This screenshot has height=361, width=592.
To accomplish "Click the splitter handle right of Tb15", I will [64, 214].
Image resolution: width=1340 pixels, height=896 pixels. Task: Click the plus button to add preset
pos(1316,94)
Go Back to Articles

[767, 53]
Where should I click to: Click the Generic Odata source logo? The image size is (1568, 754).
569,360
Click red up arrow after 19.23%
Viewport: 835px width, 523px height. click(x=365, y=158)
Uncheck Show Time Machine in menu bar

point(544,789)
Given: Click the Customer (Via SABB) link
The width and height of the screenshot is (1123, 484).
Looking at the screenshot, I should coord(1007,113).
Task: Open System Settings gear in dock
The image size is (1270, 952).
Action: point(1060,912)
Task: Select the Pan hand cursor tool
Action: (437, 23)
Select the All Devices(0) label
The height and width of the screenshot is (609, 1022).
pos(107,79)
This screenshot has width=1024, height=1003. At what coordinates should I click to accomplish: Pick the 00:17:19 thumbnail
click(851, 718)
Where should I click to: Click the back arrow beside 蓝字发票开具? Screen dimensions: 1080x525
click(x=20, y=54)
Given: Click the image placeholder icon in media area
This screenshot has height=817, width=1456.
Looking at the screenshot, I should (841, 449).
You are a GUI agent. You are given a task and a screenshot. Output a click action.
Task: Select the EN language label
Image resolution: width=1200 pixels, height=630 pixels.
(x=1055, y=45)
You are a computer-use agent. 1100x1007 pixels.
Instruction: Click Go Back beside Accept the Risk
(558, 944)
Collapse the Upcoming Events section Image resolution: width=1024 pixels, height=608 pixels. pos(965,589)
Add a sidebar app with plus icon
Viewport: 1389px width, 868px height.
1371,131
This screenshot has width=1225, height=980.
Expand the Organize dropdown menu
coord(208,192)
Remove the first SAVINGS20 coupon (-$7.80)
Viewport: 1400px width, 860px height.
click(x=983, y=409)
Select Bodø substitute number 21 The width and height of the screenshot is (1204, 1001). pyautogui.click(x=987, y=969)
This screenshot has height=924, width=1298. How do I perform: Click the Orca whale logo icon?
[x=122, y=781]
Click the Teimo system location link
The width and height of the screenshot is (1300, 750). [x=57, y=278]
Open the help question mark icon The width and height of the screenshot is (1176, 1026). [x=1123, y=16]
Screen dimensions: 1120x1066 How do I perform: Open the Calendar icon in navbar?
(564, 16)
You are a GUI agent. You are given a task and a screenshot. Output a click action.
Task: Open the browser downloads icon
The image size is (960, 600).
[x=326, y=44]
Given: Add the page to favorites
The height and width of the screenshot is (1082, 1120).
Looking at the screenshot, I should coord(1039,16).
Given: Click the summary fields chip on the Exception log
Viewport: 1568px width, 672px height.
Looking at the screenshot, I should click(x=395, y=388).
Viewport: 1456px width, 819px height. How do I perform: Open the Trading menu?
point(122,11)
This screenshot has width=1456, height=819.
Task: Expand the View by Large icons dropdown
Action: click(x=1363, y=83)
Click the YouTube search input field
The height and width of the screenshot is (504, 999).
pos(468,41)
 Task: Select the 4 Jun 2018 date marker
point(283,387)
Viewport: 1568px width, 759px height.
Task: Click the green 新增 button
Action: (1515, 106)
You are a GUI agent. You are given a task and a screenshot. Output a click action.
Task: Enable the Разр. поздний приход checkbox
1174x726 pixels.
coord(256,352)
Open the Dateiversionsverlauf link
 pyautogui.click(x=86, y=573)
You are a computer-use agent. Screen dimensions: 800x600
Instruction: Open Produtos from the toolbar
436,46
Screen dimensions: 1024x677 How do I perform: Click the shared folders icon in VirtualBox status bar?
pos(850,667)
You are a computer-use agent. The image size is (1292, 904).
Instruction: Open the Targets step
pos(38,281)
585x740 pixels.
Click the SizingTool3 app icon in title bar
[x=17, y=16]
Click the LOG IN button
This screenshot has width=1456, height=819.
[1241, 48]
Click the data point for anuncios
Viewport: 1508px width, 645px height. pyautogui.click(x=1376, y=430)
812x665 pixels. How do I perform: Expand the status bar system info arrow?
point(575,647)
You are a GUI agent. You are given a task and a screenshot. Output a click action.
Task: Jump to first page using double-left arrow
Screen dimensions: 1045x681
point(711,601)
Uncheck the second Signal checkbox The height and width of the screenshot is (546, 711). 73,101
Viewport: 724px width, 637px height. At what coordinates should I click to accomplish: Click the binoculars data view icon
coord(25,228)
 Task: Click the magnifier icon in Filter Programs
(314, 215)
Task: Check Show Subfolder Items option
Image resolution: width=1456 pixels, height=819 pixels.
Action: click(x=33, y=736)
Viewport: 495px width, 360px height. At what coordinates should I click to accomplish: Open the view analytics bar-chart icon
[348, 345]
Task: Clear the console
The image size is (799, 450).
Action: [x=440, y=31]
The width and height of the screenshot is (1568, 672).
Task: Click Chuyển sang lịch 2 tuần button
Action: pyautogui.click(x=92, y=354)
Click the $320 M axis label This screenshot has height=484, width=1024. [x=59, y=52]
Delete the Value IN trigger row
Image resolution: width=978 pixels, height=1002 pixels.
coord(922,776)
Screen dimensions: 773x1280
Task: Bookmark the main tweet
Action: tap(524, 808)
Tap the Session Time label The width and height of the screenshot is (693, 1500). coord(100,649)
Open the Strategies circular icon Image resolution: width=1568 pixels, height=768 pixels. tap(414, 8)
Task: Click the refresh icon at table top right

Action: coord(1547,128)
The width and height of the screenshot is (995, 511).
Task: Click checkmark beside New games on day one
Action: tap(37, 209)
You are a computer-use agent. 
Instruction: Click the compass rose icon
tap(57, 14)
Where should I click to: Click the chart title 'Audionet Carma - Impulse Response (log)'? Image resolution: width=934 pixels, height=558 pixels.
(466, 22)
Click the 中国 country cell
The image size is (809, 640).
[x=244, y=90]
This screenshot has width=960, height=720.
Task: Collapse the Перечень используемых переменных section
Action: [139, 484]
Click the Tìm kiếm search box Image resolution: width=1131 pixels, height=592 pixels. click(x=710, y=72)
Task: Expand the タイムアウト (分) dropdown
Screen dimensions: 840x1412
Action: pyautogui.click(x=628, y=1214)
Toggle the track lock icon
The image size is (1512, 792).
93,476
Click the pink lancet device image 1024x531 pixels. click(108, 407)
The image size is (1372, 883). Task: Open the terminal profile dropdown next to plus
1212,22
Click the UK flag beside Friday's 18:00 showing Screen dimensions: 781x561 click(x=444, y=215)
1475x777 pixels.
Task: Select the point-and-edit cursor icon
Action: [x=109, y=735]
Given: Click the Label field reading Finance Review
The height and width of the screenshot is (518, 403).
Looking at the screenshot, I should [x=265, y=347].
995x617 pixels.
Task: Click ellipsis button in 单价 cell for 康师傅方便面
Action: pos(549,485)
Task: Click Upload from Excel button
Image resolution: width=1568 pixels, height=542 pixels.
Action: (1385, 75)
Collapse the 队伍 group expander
• • • • • • •
- [INSTRUCTION]: Copy out all of the material above verbatim, from its first line through its last.

- [CORRECT RESULT]:
This screenshot has height=361, width=592.
To accomplish "Click the splitter handle right of Tb15", I will [64, 214].
Image resolution: width=1340 pixels, height=896 pixels. Task: Click the plus button to add preset
pos(1316,94)
Go Back to Articles

[767, 53]
Where should I click to: Click the Generic Odata source logo? The image size is (1568, 754).
569,360
Click red up arrow after 19.23%
Viewport: 835px width, 523px height. click(x=365, y=158)
Uncheck Show Time Machine in menu bar

point(544,789)
Given: Click the Customer (Via SABB) link
The width and height of the screenshot is (1123, 484).
Looking at the screenshot, I should coord(1007,113).
Task: Open System Settings gear in dock
The image size is (1270, 952).
Action: point(1060,912)
Task: Select the Pan hand cursor tool
Action: (437, 23)
Select the All Devices(0) label
The height and width of the screenshot is (609, 1022).
pos(107,79)
This screenshot has width=1024, height=1003. At what coordinates should I click to accomplish: Pick the 00:17:19 thumbnail
click(851, 718)
Where should I click to: Click the back arrow beside 蓝字发票开具? Screen dimensions: 1080x525
click(x=20, y=54)
Given: Click the image placeholder icon in media area
This screenshot has height=817, width=1456.
Looking at the screenshot, I should (841, 449).
You are a GUI agent. You are given a task and a screenshot. Output a click action.
Task: Select the EN language label
Image resolution: width=1200 pixels, height=630 pixels.
(x=1055, y=45)
You are a computer-use agent. 1100x1007 pixels.
Instruction: Click Go Back beside Accept the Risk
(558, 944)
Collapse the Upcoming Events section Image resolution: width=1024 pixels, height=608 pixels. pos(965,589)
Add a sidebar app with plus icon
Viewport: 1389px width, 868px height.
1371,131
This screenshot has width=1225, height=980.
Expand the Organize dropdown menu
coord(208,192)
Remove the first SAVINGS20 coupon (-$7.80)
Viewport: 1400px width, 860px height.
click(x=983, y=409)
Select Bodø substitute number 21 The width and height of the screenshot is (1204, 1001). pyautogui.click(x=987, y=969)
This screenshot has height=924, width=1298. How do I perform: Click the Orca whale logo icon?
[x=122, y=781]
Click the Teimo system location link
The width and height of the screenshot is (1300, 750). [x=57, y=278]
Open the help question mark icon The width and height of the screenshot is (1176, 1026). [x=1123, y=16]
Screen dimensions: 1120x1066 How do I perform: Open the Calendar icon in navbar?
(564, 16)
You are a GUI agent. You are given a task and a screenshot. Output a click action.
Task: Open the browser downloads icon
The image size is (960, 600).
[x=326, y=44]
Given: Add the page to favorites
The height and width of the screenshot is (1082, 1120).
Looking at the screenshot, I should coord(1039,16).
Given: Click the summary fields chip on the Exception log
Viewport: 1568px width, 672px height.
Looking at the screenshot, I should click(x=395, y=388).
Viewport: 1456px width, 819px height. How do I perform: Open the Trading menu?
point(122,11)
This screenshot has width=1456, height=819.
Task: Expand the View by Large icons dropdown
Action: click(x=1363, y=83)
Click the YouTube search input field
The height and width of the screenshot is (504, 999).
pos(468,41)
 Task: Select the 4 Jun 2018 date marker
point(283,387)
Viewport: 1568px width, 759px height.
Task: Click the green 新增 button
Action: (1515, 106)
You are a GUI agent. You are given a task and a screenshot. Output a click action.
Task: Enable the Разр. поздний приход checkbox
1174x726 pixels.
coord(256,352)
Open the Dateiversionsverlauf link
 pyautogui.click(x=86, y=573)
You are a computer-use agent. Screen dimensions: 800x600
Instruction: Open Produtos from the toolbar
436,46
Screen dimensions: 1024x677 How do I perform: Click the shared folders icon in VirtualBox status bar?
pos(850,667)
You are a computer-use agent. The image size is (1292, 904).
Instruction: Open the Targets step
pos(38,281)
585x740 pixels.
Click the SizingTool3 app icon in title bar
[x=17, y=16]
Click the LOG IN button
This screenshot has width=1456, height=819.
[1241, 48]
Click the data point for anuncios
Viewport: 1508px width, 645px height. pyautogui.click(x=1376, y=430)
812x665 pixels. How do I perform: Expand the status bar system info arrow?
point(575,647)
You are a GUI agent. You are given a task and a screenshot. Output a click action.
Task: Jump to first page using double-left arrow
Screen dimensions: 1045x681
point(711,601)
Uncheck the second Signal checkbox The height and width of the screenshot is (546, 711). 73,101
Viewport: 724px width, 637px height. At what coordinates should I click to accomplish: Click the binoculars data view icon
coord(25,228)
 Task: Click the magnifier icon in Filter Programs
(314, 215)
Task: Check Show Subfolder Items option
Image resolution: width=1456 pixels, height=819 pixels.
Action: click(x=33, y=736)
Viewport: 495px width, 360px height. At what coordinates should I click to accomplish: Open the view analytics bar-chart icon
[348, 345]
Task: Clear the console
The image size is (799, 450).
Action: [x=440, y=31]
The width and height of the screenshot is (1568, 672).
Task: Click Chuyển sang lịch 2 tuần button
Action: pyautogui.click(x=92, y=354)
Click the $320 M axis label This screenshot has height=484, width=1024. [x=59, y=52]
Delete the Value IN trigger row
Image resolution: width=978 pixels, height=1002 pixels.
coord(922,776)
Screen dimensions: 773x1280
Task: Bookmark the main tweet
Action: tap(524, 808)
Tap the Session Time label The width and height of the screenshot is (693, 1500). coord(100,649)
Open the Strategies circular icon Image resolution: width=1568 pixels, height=768 pixels. tap(414, 8)
Task: Click the refresh icon at table top right

Action: coord(1547,128)
The width and height of the screenshot is (995, 511).
Task: Click checkmark beside New games on day one
Action: tap(37, 209)
You are a computer-use agent. 
Instruction: Click the compass rose icon
tap(57, 14)
Where should I click to: Click the chart title 'Audionet Carma - Impulse Response (log)'? Image resolution: width=934 pixels, height=558 pixels.
(466, 22)
Click the 中国 country cell
The image size is (809, 640).
[x=244, y=90]
This screenshot has width=960, height=720.
Task: Collapse the Перечень используемых переменных section
Action: [139, 484]
Click the Tìm kiếm search box Image resolution: width=1131 pixels, height=592 pixels. click(x=710, y=72)
Task: Expand the タイムアウト (分) dropdown
Screen dimensions: 840x1412
Action: pyautogui.click(x=628, y=1214)
Toggle the track lock icon
The image size is (1512, 792).
93,476
Click the pink lancet device image 1024x531 pixels. click(108, 407)
The image size is (1372, 883). Task: Open the terminal profile dropdown next to plus
1212,22
Click the UK flag beside Friday's 18:00 showing Screen dimensions: 781x561 click(x=444, y=215)
1475x777 pixels.
Task: Select the point-and-edit cursor icon
Action: [x=109, y=735]
Given: Click the Label field reading Finance Review
The height and width of the screenshot is (518, 403).
Looking at the screenshot, I should [x=265, y=347].
995x617 pixels.
Task: Click ellipsis button in 单价 cell for 康师傅方便面
Action: pos(549,485)
Task: Click Upload from Excel button
Image resolution: width=1568 pixels, height=542 pixels.
Action: (1385, 75)
Collapse the 队伍 group expander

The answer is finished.